In this paper, the authors propose to learn 3D scene representation from CAD models and languages. The author raises two challenges in adapting CAD models to real 3D scenes: model-to-scene and synthetic-to-real. To solve the model-to-scene problem, the authors propose to place objects into crowded scenes as scene simulation. To solve the synthetic-to-real problem, the authors propose a deep convex-hull regularization to update point features. Visual-language contrastive learning is utilized as loss function to optimize the pipeline.

优点

  • The paper is well organized. The model-to-scene and synthetic-to-real problem is adequately extracted and the proposed model matches perfect with the problems.

缺点

  • Why the proposed deep convex-hull regularization can solve the synthetic-to-real problem? The authors are encouraged to discuss the underlining reasons since there are no supervision from the real-world to guarantee that the features are adapted to the real space.
  • The authors are encouraged to compare the proposed method with more advanced and recent literature to make the results more convincing
  • The figures in this paper are not well presented. For example, the sub-picture A/B in Figure 3 is not clearly noted.
  • The ablation table is not well organized and is confusing.

问题

See above

审稿意见
3

This paper mainly designed a data augmentation paradigm that simulated a crowded scene by mixing data-augmented CAD models. Coupling with a feature regularization operation, termed Deep Convex-hull Regularization (DCR) tries to solve an annotation-poor problem of data in 3D perception. This is an interesting problem worth investigating.

优点

Good data augmentation paradigm for point cloud perception, only with a synthesized CAD dataset, but achieving good performance on real-world datasets like ScanNet et al.

缺点

Writing: After reading the whole paper, the main contribution of this paper is the paradigm of data augmentation that partially alleviates the problem of annotation-poor in 3D perception community. Its ok, and worth investigating. However, the writing does not precisely convey the real contribution. For example, the second paragraph of the Introduction, makes me feel like this work solves all issues in this community.

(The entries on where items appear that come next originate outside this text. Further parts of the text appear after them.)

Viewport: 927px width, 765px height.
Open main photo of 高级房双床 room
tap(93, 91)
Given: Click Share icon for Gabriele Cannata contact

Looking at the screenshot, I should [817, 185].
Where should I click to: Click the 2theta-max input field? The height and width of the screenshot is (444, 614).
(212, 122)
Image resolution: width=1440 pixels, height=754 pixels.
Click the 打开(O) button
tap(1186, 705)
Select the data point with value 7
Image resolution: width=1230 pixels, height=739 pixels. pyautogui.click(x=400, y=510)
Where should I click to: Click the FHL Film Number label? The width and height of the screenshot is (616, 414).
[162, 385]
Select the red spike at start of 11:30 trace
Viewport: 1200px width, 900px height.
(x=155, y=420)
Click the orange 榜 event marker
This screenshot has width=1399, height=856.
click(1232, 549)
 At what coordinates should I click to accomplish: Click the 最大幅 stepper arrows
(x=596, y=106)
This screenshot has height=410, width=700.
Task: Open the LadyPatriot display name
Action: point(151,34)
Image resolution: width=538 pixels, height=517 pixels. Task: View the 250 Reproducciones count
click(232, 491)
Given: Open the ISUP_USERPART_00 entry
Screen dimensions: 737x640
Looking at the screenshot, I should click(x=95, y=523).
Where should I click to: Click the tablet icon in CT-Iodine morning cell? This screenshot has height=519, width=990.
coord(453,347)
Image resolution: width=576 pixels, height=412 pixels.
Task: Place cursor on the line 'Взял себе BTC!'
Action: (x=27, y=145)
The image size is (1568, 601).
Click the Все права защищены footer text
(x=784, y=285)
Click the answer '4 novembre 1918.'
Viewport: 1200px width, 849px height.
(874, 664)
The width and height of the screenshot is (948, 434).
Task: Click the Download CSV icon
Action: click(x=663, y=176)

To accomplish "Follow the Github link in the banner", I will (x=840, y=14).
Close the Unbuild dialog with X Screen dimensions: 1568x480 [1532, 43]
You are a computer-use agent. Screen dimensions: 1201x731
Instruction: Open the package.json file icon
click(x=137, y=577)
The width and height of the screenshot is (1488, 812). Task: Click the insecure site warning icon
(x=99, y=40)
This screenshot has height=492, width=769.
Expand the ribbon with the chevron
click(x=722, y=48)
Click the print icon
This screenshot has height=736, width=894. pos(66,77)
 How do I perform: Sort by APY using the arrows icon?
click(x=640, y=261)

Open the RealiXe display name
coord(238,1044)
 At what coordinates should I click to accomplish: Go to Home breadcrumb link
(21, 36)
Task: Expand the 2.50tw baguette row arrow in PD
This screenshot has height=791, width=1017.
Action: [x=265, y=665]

Experiment: For the choice of baseline, the author claimed "No deep learning-based methods have investigated this problem to the best of our knowl- edge." (see the first sentence of section 3.4.1) It doesn't make sense to me. Dozens of Domain Adaptation methods could be your baseline methods.

问题

  1. From my understanding, most 3D augmentation methods (as you mentioned in the related work section), and domain adaptation methods should be as baselines to be compared. Could you give me reasons why you didn't do that?

  2. Try your augmentation method with other supervised methods to see if it could be a general data augmentation that benefits most of them.

  3. Please correct me if any misunderstandings in my comments, I am happy to discuss on them.